When I use your above JOLT-spec within JoltTransformJSON it works fine.

No need of readers, writers, schemas.

Output:

[ {
  "myfield" : "JustForHavingJson",
  "myfield1" : "A",
  "myfield2" : "C"
}, {
  "myfield" : "JustForHavingJson",
  "myfield1" : "B",
  "myfield2" : "C"
}, {
  "myfield" : "JustForHavingJson",
  "myfield1" : "C",
  "myfield2" : ""
}, {
  "myfield" : "JustForHavingJson",
  "myfield1" : "E",
  "myfield2" : ""
}, {
  "myfield" : "JustForHavingJson",
  "myfield1" : "X",
  "myfield2" : ""
}, {
  "myfield" : "JustForHavingJson",
  "myfield1" : "",
  "myfield2" : ""
}, {
  "myfield" : "JustForHavingJson",
  "myfield1" : "D",
  "myfield2" : "G"
} ]

stephane_davy · ‎12-16-2020

Hello @justenji

Thanks a lot for the time you spend on my issue, I really appreciate.

Yes, as I mentionned at the beguinning of my post, it works with basic JoltTranformJSON on a single JSON entry, and this is what I'm doing now: split my records and then use this processor. But I want to keep the record-oriented approach which is really more efficient regarding performances.

I wanted to test some different thing regarding schema, as suggested by @TimothySpann . I guess we need to tell Jolt that the output will be an array of record.
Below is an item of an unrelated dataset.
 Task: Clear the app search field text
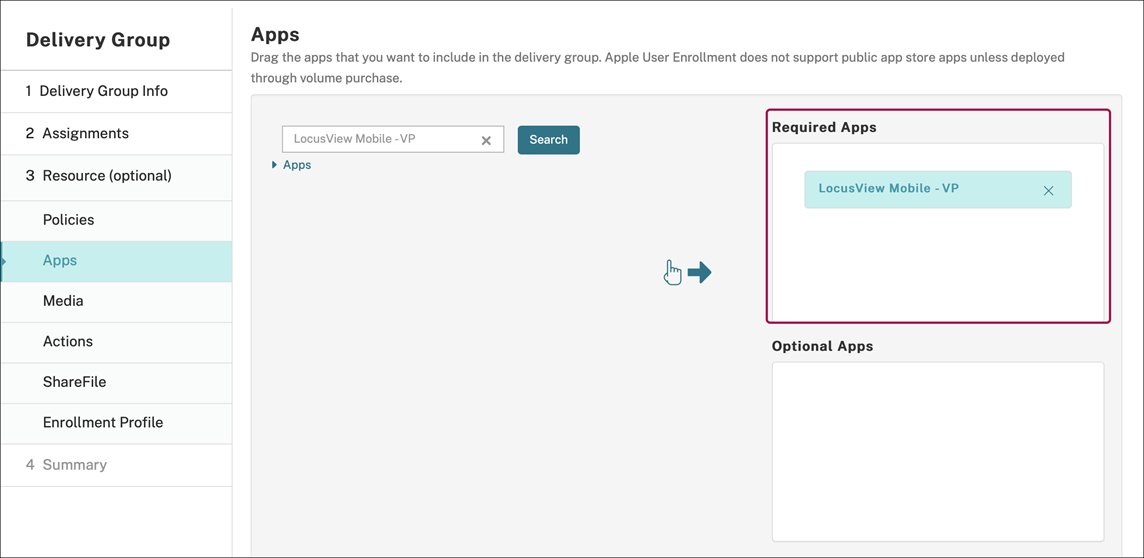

I've tried various attempts with avro schema but no luck. Actually, I've even tried to use inferSchema to create a schema, but the AvroRegistrySchema doesn't want to take take it, and the error message I have is "Not a named Type"

Here is the basic avro schema:

{
    "type": "array",
    "namespace":"nothing",
    "items": {
        "type": "record",
        "name": "steps",
        "fields": [
            {
                "name": "index",
                "type": "string",
                "doc": "Type inferred from index"
            }
        ]
    }
}

Do we have avro guru around the corner?

Thanks

Stéphane

justenji · ‎12-16-2020

@stephane_davy

Have only found the correct avro-schema for the JsonTreeReader (see above), unfortunately I failed at the output array definition. When trying to use an online generated output schema, errors occurred continuously.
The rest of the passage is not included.